One of the Co-operative Group’s largest lenders, Royal Bank of Scotland, has parachuted in its top troubleshooter to help the struggling group restructure.

Bob Hedger is a specialist in business turnarounds at the bank and has been tasked with helping restructure the Co-op after it reported a £2.5bn full-year loss, according to the Telegraph.

RBS is one of six lenders to the Co-op, which has seen its debt pile more than double in the past four years after a series of acquisitions, including the disastrous takeover of the Somerfield supermarket chain.

Among the issues is whether the Co-op should take part in its banking arm’s effort to raise £400m, which it launched last month. The Co-op would need to borrow much of the £120m it will need to keep its 30% stake in the bank after it last year ceded control of the lender to its bondholders after an emergency £1.5bn recapitalisation of the business. This came after a £1.5bn black hole was found in the Co-op Bank.

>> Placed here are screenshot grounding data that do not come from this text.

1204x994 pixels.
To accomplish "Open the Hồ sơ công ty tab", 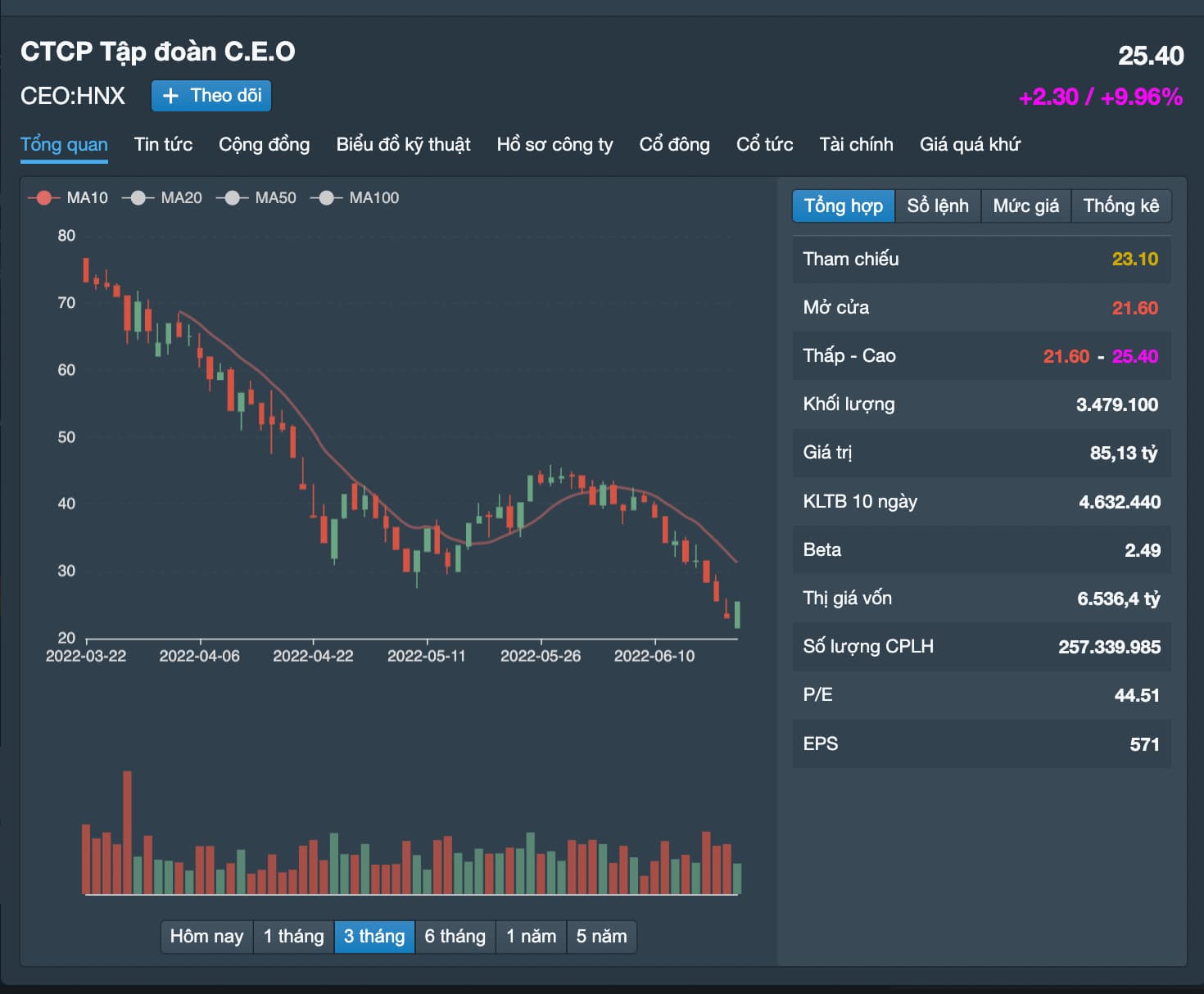I will click(554, 144).
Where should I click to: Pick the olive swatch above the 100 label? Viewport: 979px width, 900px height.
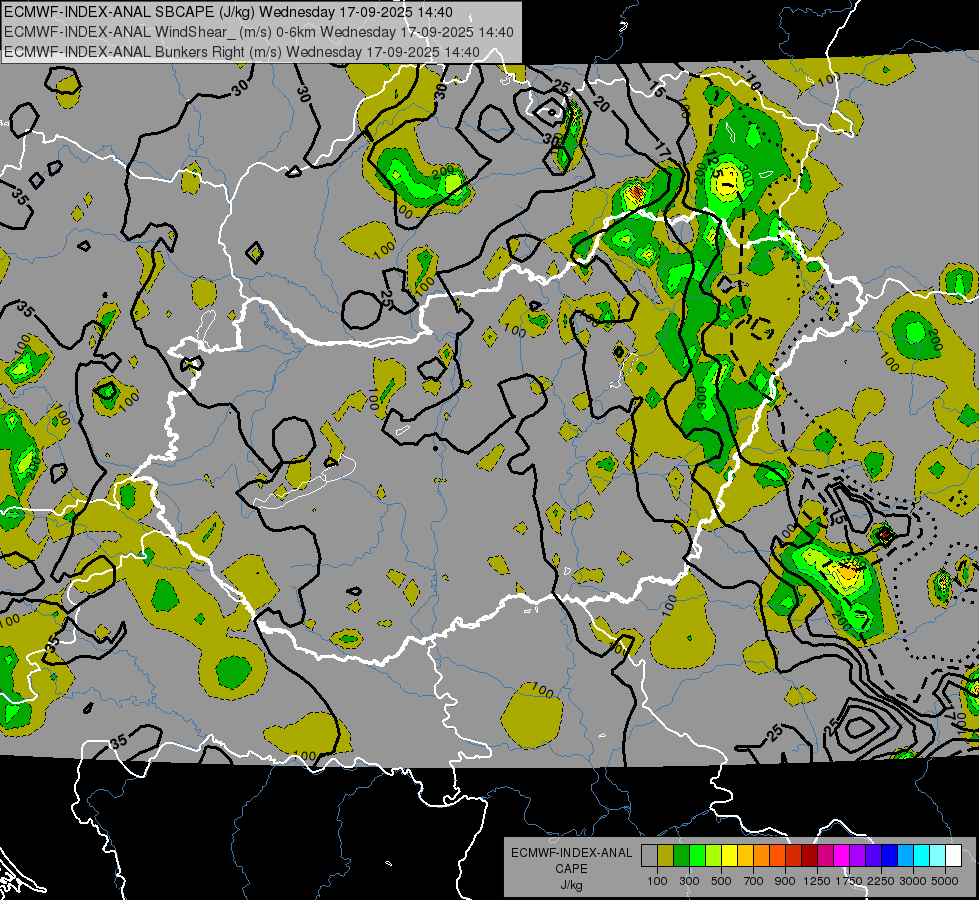665,856
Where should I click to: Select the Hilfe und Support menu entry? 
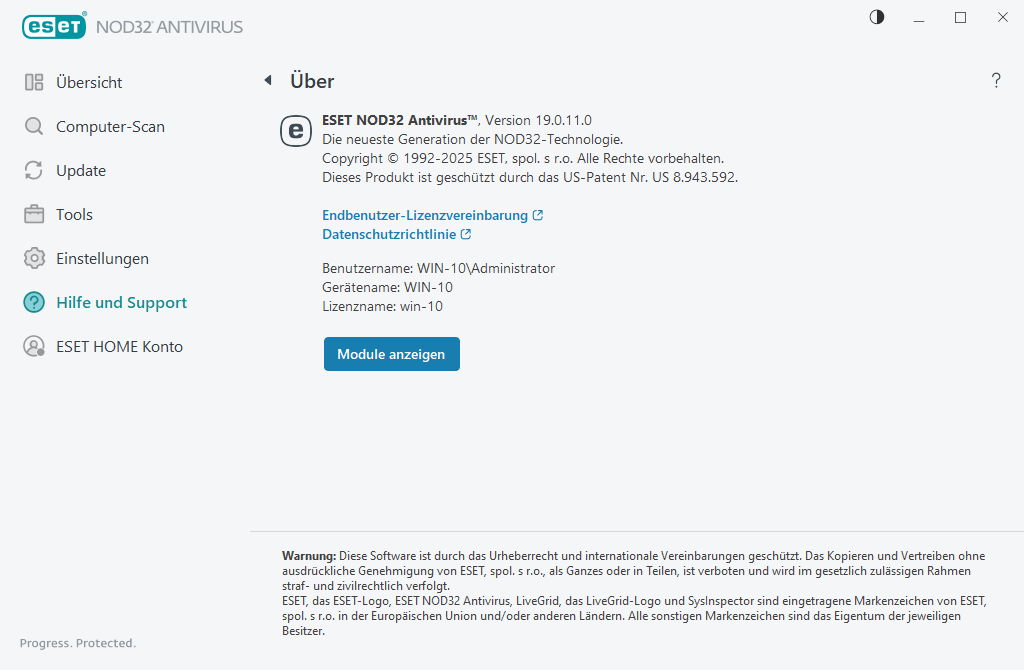[122, 302]
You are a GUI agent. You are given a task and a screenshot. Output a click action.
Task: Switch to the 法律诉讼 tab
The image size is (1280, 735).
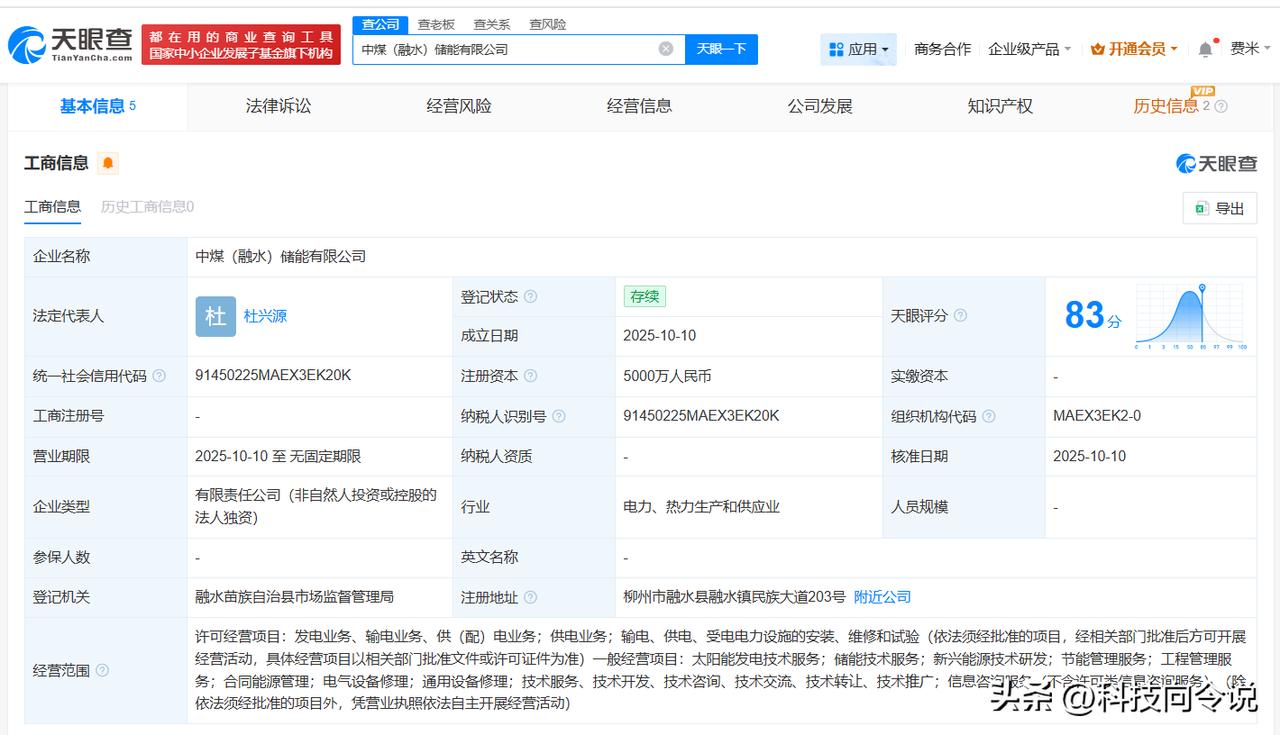coord(278,106)
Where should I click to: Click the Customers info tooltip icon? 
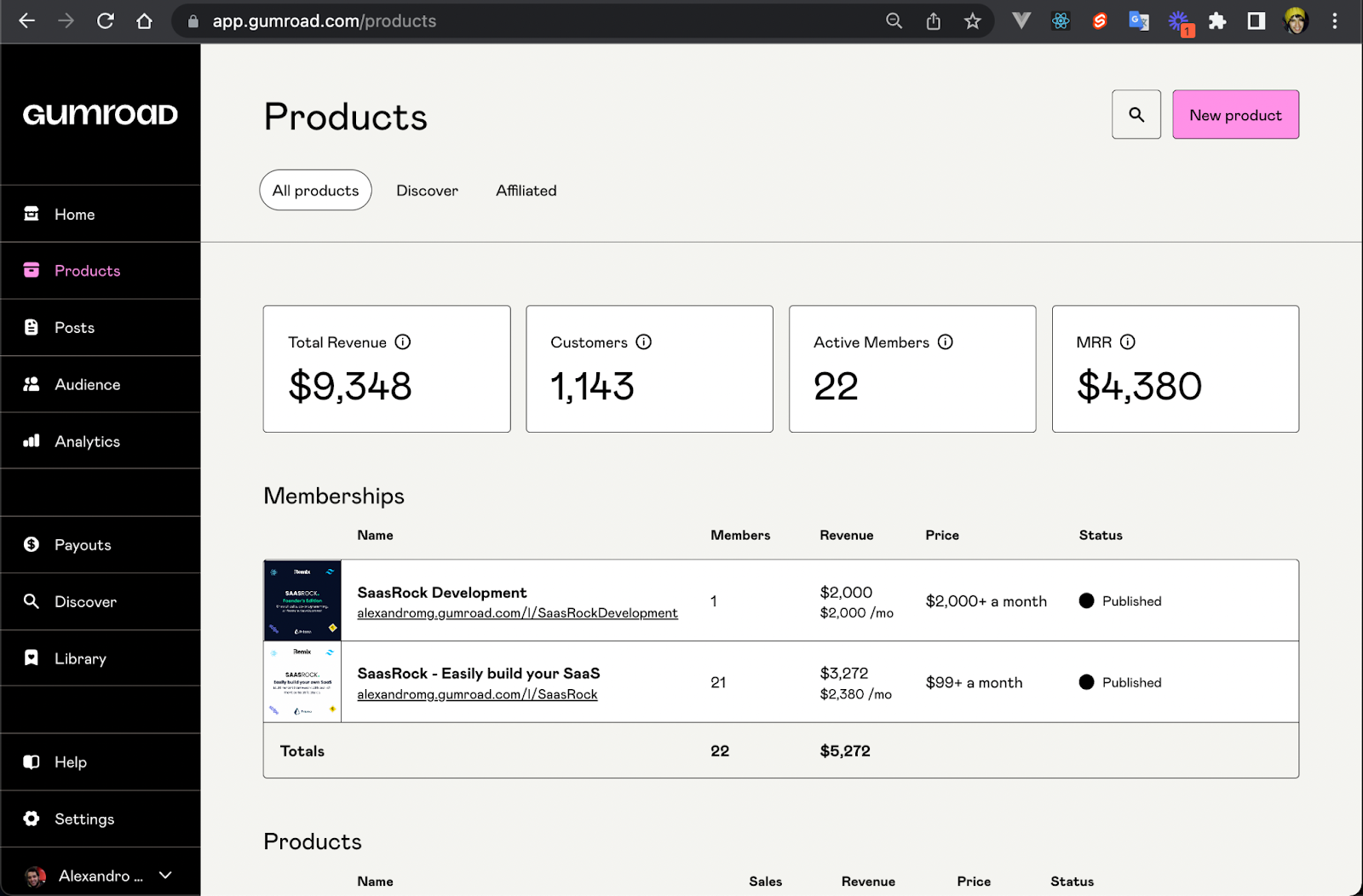pos(644,342)
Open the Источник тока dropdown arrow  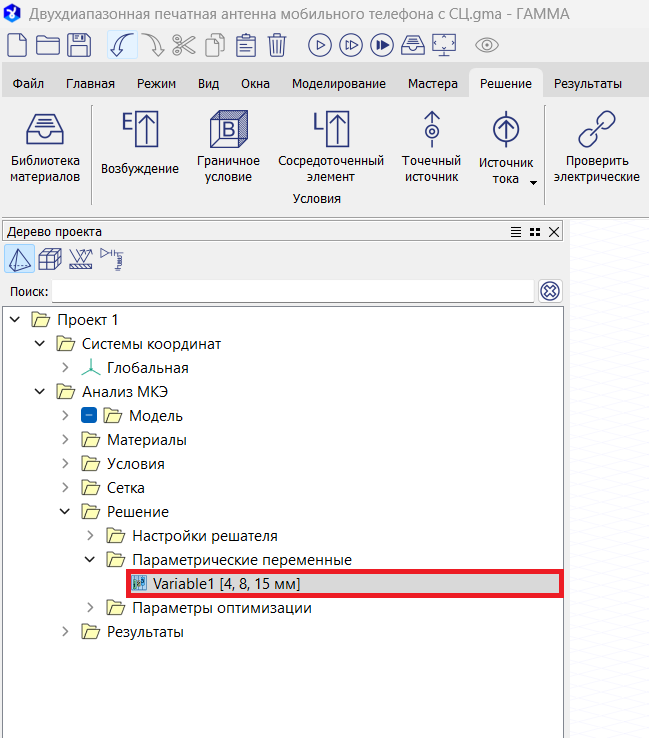pos(533,183)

The Co-op is undergoing a governance review led by Lord Myners. However, top Co-op members have criticised some of Myners proposals to reform the business, including changing the structure into a two-tier company similar to a plc firm. Myners’ full review will be presented to members next month.

Hedger is understood to be supportive of Myners’ plans.

Last week the Co-op revealed it wants to quit 60% of Somerfield stores to focus on convenience and rebuild its reputation. The group also plans to sell its pharmacy chain and its farms.